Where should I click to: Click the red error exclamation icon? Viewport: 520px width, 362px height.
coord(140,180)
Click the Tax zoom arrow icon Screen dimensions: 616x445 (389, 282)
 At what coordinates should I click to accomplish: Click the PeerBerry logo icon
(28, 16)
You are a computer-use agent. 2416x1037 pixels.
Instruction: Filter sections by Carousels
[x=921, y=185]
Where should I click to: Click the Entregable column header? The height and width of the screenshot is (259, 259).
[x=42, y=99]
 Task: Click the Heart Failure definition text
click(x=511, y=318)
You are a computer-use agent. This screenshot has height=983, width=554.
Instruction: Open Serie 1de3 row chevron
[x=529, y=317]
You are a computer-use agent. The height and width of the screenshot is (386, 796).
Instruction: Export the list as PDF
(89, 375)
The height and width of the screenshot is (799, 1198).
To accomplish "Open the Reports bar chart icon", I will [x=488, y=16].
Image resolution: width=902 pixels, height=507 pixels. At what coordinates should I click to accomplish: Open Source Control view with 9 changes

════════

WORK REQUIRED:
Go through the listing above and copy each line exactly.

RESPONSE:
Where should I click to: Click the red error exclamation icon? Viewport: 520px width, 362px height.
coord(140,180)
Click the Tax zoom arrow icon Screen dimensions: 616x445 (389, 282)
 At what coordinates should I click to accomplish: Click the PeerBerry logo icon
(28, 16)
You are a computer-use agent. 2416x1037 pixels.
Instruction: Filter sections by Carousels
[x=921, y=185]
Where should I click to: Click the Entregable column header? The height and width of the screenshot is (259, 259).
[x=42, y=99]
 Task: Click the Heart Failure definition text
click(x=511, y=318)
You are a computer-use agent. This screenshot has height=983, width=554.
Instruction: Open Serie 1de3 row chevron
[x=529, y=317]
You are a computer-use agent. The height and width of the screenshot is (386, 796).
Instruction: Export the list as PDF
(89, 375)
The height and width of the screenshot is (799, 1198).
To accomplish "Open the Reports bar chart icon", I will [x=488, y=16].
Image resolution: width=902 pixels, height=507 pixels. At what coordinates should I click to accomplish: Open Source Control view with 9 changes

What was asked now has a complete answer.